Instruction
Report only how many lines in the data below contain the string "pixels", matching case exactly.

**** Records for processing

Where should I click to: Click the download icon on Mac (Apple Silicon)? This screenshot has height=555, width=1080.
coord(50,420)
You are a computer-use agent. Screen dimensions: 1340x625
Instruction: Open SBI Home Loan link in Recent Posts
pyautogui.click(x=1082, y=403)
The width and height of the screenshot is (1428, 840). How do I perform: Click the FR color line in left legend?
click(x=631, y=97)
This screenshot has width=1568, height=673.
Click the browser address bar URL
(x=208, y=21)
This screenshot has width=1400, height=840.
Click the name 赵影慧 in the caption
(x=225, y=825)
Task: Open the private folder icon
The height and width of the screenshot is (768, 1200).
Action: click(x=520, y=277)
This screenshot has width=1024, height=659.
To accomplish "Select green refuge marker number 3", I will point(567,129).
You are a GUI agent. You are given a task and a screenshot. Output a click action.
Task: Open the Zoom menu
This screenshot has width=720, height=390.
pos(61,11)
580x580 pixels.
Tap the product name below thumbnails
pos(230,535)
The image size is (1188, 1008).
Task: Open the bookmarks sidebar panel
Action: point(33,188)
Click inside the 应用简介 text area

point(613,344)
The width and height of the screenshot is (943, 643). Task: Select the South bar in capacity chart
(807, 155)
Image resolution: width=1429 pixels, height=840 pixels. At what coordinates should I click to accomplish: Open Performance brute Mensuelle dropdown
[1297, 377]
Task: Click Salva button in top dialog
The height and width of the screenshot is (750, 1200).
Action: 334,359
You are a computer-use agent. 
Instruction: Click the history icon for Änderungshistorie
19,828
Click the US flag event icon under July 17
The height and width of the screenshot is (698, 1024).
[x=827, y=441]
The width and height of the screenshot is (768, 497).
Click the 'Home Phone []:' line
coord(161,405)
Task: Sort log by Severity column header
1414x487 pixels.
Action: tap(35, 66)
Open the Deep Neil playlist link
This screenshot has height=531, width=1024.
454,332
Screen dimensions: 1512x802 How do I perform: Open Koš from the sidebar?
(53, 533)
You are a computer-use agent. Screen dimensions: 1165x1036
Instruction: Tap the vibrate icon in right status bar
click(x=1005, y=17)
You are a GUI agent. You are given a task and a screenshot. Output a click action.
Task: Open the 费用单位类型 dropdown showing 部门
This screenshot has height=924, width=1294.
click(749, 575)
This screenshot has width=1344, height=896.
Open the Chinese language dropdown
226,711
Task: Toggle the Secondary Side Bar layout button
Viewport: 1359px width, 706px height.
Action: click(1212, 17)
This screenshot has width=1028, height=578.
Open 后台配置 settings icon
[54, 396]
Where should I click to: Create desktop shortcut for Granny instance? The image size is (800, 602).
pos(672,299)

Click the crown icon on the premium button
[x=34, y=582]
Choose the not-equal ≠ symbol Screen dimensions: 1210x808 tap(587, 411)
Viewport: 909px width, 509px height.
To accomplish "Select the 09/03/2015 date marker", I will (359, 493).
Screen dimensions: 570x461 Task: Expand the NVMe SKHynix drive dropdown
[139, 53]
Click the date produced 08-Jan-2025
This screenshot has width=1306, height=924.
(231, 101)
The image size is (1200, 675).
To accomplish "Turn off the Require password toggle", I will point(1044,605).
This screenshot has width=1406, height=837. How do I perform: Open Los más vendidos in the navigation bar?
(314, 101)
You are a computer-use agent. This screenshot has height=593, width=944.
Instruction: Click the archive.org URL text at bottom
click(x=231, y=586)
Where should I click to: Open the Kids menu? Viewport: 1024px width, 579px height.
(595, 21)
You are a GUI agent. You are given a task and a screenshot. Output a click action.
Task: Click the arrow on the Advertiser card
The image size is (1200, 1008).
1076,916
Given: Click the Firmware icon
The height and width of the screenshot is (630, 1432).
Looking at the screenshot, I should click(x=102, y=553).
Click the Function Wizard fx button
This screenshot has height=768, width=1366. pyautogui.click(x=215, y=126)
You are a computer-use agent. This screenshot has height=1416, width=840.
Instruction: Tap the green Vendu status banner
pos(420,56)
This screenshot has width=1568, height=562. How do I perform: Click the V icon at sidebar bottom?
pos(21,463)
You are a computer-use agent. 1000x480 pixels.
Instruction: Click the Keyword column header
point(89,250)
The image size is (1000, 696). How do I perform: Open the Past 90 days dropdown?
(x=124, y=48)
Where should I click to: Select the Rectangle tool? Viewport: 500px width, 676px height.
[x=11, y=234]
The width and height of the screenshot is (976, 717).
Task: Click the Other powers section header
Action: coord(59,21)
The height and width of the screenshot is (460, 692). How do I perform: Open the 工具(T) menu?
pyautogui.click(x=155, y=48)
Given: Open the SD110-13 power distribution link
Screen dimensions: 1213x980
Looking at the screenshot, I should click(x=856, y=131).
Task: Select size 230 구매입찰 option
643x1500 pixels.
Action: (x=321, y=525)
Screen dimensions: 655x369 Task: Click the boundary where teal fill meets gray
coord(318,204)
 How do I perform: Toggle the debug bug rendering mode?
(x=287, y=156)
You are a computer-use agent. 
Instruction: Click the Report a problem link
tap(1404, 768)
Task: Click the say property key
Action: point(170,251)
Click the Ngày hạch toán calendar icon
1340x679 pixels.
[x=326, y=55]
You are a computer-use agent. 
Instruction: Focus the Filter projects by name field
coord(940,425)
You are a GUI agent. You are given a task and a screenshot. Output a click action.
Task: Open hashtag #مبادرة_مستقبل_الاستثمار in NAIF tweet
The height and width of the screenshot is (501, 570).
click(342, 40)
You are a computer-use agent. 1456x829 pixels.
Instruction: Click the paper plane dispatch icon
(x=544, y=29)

********

Worked answer
7